> **The problem**
Search the data for the word "agent" and copy every line where it occurs.

> **Data records**
————
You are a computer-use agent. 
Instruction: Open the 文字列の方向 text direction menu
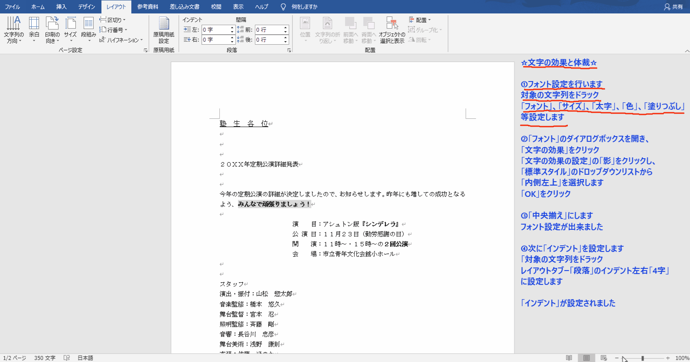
————
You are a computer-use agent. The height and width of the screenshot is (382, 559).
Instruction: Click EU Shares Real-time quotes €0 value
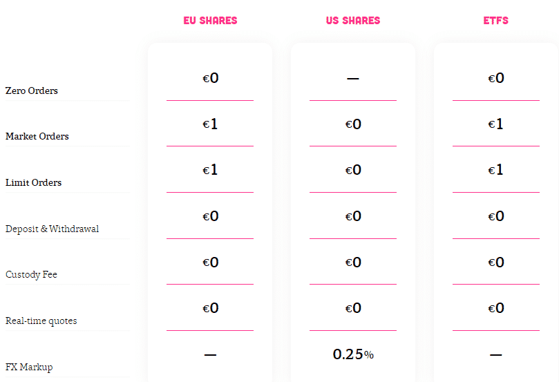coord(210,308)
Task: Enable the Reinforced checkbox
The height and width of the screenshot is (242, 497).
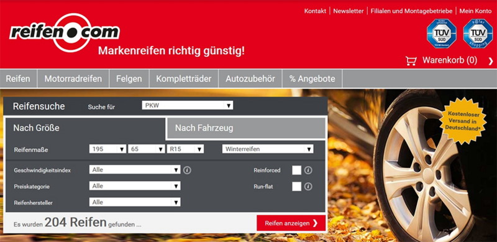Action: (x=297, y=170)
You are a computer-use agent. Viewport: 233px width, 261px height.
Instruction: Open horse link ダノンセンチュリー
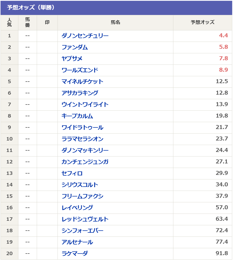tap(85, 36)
————
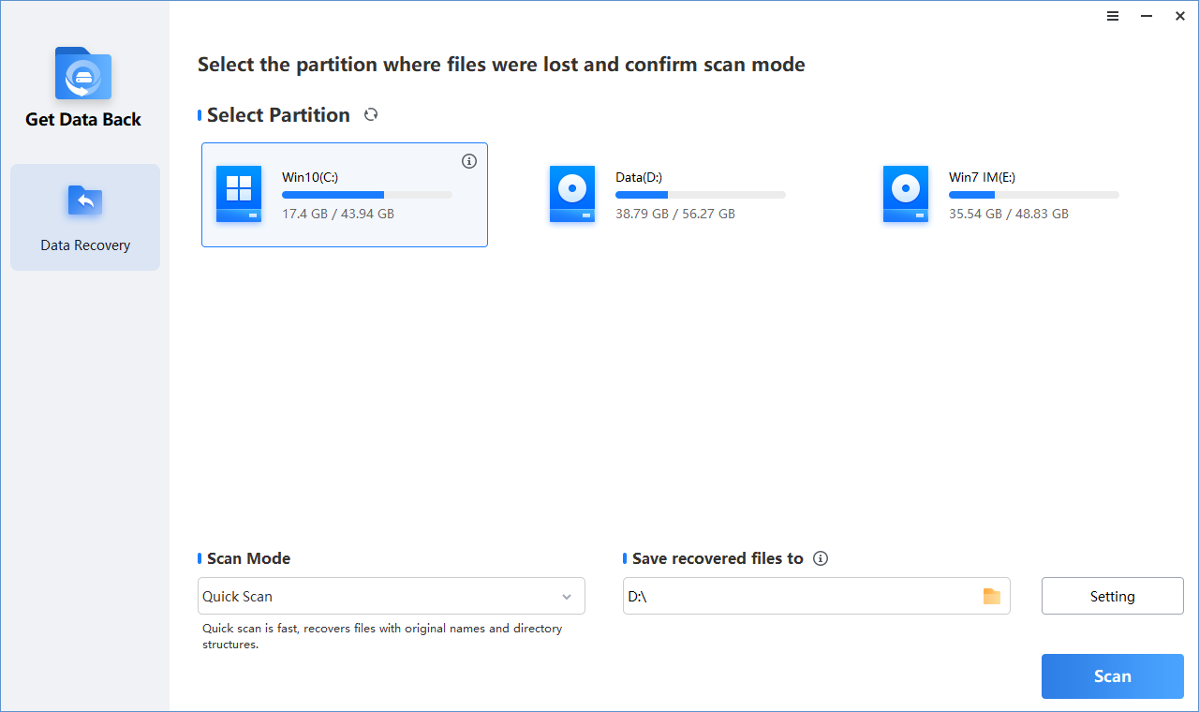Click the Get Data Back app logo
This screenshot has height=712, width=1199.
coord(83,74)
————
> **Reply to the task**
You are a computer-use agent. 
You are a computer-use agent. The height and width of the screenshot is (382, 559).
You are a computer-use agent. Viewport: 233px width, 261px height.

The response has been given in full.